Find the line with "Where should I" in the data below. Repeat it and every line after it exactly, but not the pictures.

BEGIN Material for this exercise

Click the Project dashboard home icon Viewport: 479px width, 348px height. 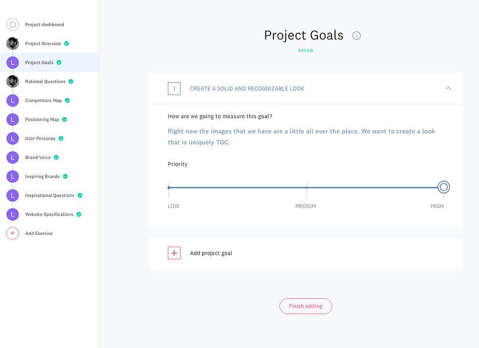point(12,24)
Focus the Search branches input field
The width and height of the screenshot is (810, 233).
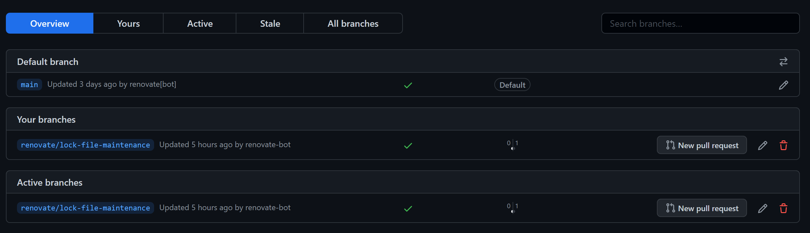click(x=700, y=23)
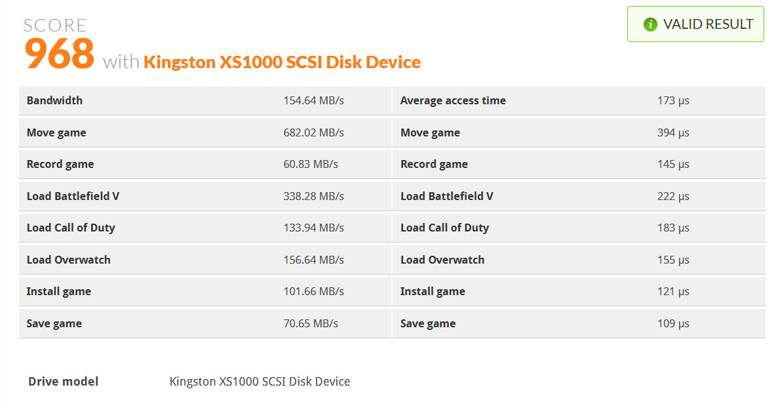Click the 968 score number
Viewport: 776px width, 404px height.
tap(60, 53)
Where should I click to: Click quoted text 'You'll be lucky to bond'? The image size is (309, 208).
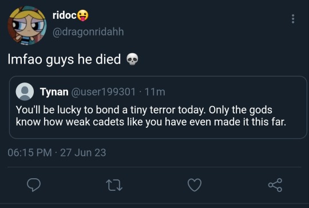tap(68, 109)
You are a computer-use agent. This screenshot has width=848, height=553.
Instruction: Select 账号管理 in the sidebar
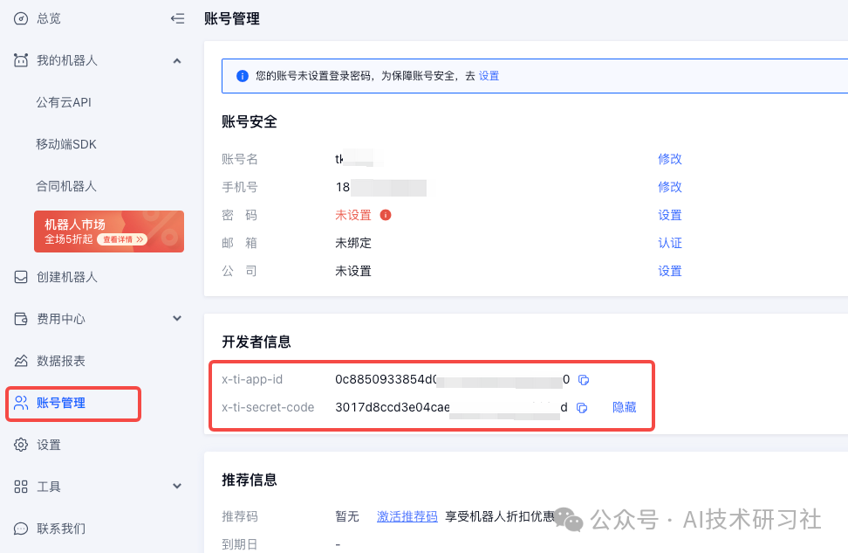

END Material for this exercise

Problem solution —
Where should I click to: Click quoted text 'You'll be lucky to bond'? The image size is (309, 208).
tap(68, 109)
You are a computer-use agent. This screenshot has width=848, height=553.
Instruction: Select 账号管理 in the sidebar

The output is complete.